**What you have to do:**
Return the run of lines below that opens with the line containing "Instruction: Open the" and closes with the line containing "Click the SUGGEST A PRICE button", keeping each one exact.

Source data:

━━━━━━

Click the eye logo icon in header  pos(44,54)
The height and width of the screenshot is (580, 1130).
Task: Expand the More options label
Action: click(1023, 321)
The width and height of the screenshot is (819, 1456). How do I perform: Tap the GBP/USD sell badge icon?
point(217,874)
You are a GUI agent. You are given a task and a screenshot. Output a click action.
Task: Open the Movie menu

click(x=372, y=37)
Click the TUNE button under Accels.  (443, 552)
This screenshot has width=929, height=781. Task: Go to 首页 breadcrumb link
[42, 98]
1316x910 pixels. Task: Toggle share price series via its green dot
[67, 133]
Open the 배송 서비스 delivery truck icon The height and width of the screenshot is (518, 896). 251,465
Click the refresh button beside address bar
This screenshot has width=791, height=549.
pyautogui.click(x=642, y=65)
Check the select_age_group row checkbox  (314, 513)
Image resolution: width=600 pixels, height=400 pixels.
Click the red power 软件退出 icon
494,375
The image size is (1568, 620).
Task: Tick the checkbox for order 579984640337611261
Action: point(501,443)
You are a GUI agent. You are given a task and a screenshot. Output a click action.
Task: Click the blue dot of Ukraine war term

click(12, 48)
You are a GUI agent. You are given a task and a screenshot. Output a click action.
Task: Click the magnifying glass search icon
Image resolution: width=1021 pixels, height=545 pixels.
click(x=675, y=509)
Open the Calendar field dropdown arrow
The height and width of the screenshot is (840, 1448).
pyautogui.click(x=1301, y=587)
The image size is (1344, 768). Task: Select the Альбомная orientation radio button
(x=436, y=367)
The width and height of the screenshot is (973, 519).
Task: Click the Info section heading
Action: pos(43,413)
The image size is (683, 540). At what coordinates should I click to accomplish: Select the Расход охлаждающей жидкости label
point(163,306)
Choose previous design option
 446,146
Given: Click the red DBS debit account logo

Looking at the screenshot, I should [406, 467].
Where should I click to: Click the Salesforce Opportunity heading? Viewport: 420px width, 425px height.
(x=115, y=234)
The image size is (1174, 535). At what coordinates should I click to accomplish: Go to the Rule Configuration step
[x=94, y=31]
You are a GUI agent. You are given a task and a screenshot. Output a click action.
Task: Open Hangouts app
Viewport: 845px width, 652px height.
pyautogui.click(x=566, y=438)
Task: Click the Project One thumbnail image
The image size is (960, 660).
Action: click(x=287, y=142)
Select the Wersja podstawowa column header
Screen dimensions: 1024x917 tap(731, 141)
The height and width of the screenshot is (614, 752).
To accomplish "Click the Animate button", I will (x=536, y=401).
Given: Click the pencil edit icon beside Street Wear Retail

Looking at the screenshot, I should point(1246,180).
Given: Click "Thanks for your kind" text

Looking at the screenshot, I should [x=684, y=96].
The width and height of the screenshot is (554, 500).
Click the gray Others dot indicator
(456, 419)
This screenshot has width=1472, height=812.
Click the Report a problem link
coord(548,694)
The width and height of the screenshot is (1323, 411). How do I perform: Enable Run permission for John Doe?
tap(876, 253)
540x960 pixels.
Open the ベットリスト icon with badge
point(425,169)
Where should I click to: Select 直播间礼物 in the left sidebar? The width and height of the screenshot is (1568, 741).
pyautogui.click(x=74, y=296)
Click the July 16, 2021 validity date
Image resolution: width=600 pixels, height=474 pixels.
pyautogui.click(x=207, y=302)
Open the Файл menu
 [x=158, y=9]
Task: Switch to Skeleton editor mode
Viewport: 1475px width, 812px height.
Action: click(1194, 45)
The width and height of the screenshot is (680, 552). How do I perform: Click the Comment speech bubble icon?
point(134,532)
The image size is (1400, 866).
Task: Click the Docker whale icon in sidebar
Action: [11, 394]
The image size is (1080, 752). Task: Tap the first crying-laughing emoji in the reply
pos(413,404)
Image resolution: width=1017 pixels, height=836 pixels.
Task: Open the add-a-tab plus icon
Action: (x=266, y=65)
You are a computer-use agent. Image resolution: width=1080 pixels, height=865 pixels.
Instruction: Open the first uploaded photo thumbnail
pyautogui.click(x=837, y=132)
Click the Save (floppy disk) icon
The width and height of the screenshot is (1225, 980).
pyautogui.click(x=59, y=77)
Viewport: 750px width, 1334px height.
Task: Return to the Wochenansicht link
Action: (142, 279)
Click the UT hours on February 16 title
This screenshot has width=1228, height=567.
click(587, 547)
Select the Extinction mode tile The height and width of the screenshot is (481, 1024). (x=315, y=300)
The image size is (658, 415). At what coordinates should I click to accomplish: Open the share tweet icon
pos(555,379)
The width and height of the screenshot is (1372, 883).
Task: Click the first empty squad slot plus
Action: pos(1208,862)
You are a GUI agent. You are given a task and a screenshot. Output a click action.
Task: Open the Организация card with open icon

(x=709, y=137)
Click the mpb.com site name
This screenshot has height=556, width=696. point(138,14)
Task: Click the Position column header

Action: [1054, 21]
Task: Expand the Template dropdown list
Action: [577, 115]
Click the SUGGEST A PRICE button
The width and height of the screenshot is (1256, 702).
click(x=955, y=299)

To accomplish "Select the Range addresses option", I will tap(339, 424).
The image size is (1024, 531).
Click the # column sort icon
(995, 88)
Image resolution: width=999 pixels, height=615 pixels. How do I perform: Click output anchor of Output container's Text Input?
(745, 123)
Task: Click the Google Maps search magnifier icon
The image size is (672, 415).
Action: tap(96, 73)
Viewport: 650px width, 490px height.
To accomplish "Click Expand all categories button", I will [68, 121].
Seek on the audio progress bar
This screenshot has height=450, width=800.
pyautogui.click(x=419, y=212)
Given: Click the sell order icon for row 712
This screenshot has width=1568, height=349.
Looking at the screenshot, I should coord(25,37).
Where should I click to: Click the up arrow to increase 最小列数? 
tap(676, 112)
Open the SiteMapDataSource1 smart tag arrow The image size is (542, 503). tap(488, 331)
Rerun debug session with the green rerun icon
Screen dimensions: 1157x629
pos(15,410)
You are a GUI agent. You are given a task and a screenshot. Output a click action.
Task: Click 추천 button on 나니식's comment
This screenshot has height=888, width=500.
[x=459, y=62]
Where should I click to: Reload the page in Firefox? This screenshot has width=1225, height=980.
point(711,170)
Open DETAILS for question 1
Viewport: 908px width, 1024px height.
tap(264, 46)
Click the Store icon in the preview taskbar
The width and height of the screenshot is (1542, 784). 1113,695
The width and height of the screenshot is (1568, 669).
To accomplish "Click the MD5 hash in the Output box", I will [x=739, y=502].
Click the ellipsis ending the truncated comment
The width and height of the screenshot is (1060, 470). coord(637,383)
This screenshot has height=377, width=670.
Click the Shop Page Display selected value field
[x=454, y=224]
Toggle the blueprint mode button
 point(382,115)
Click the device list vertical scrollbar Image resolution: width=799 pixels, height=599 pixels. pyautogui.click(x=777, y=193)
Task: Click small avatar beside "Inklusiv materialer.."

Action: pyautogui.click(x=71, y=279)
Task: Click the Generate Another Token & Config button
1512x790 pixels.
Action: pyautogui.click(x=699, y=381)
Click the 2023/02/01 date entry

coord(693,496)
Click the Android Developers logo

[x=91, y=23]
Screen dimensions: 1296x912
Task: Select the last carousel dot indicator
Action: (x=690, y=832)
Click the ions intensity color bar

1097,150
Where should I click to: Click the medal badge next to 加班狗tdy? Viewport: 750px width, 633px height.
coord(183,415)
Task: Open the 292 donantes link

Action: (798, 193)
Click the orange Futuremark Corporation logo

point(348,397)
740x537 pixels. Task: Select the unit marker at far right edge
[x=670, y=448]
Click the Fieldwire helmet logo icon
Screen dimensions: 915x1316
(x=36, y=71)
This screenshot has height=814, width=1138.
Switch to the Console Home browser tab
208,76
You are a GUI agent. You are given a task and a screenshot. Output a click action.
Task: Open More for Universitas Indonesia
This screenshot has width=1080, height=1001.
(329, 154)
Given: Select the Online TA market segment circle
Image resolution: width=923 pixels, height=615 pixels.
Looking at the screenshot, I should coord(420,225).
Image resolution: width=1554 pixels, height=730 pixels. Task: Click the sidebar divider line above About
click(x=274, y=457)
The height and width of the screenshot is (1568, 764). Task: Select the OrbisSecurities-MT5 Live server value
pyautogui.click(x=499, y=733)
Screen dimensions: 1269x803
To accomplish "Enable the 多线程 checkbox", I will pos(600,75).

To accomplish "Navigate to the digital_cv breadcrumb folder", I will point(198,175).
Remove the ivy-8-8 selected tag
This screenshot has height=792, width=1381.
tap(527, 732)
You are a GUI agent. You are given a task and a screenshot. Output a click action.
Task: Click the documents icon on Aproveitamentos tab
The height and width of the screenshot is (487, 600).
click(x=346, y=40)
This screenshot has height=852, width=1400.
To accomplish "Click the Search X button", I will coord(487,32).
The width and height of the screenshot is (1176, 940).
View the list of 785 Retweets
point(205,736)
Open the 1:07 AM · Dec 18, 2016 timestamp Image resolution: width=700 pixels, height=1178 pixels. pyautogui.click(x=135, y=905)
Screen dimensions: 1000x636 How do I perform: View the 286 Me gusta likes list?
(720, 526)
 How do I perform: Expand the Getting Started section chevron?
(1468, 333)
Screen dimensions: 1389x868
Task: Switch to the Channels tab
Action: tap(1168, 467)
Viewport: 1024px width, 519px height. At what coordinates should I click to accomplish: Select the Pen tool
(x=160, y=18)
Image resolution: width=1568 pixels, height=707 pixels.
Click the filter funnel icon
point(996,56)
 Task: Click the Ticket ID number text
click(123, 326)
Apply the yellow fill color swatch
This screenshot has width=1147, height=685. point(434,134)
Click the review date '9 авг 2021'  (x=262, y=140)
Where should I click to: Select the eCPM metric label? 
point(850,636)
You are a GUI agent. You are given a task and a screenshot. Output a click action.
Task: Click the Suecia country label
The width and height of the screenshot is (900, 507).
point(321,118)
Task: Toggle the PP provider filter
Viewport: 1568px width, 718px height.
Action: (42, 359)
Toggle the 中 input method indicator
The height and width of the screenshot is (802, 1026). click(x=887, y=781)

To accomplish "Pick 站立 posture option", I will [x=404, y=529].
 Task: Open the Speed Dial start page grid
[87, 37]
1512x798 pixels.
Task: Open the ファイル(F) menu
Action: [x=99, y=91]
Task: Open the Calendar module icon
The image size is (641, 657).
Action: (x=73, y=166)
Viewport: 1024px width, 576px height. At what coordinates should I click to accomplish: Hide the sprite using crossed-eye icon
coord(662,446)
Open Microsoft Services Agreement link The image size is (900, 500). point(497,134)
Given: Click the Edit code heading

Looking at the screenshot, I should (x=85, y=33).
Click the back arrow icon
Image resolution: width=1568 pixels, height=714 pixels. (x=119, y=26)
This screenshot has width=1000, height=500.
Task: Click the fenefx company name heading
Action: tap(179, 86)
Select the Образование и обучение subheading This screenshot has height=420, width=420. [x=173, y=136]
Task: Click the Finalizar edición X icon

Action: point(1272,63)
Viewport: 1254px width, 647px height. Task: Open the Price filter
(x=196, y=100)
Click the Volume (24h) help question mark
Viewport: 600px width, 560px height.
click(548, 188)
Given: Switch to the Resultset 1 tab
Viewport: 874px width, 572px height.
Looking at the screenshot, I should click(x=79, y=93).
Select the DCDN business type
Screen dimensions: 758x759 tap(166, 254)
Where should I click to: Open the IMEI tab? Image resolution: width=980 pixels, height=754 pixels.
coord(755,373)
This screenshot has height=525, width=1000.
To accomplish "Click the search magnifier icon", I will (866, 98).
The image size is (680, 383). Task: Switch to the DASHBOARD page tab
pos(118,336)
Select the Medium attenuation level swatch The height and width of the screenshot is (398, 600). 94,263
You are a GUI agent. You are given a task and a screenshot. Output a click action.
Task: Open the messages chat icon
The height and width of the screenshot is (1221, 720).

━━━━━━

**Finished exercise:**
Instruction: Open the first uploaded photo thumbnail
pyautogui.click(x=837, y=132)
Click the Save (floppy disk) icon
The width and height of the screenshot is (1225, 980).
pyautogui.click(x=59, y=77)
Viewport: 750px width, 1334px height.
Task: Return to the Wochenansicht link
Action: (142, 279)
Click the UT hours on February 16 title
This screenshot has width=1228, height=567.
click(587, 547)
Select the Extinction mode tile The height and width of the screenshot is (481, 1024). (x=315, y=300)
The image size is (658, 415). At what coordinates should I click to accomplish: Open the share tweet icon
pos(555,379)
The width and height of the screenshot is (1372, 883).
Task: Click the first empty squad slot plus
Action: pos(1208,862)
You are a GUI agent. You are given a task and a screenshot. Output a click action.
Task: Open the Организация card with open icon

(x=709, y=137)
Click the mpb.com site name
This screenshot has height=556, width=696. point(138,14)
Task: Click the Position column header

Action: [1054, 21]
Task: Expand the Template dropdown list
Action: [577, 115]
Click the SUGGEST A PRICE button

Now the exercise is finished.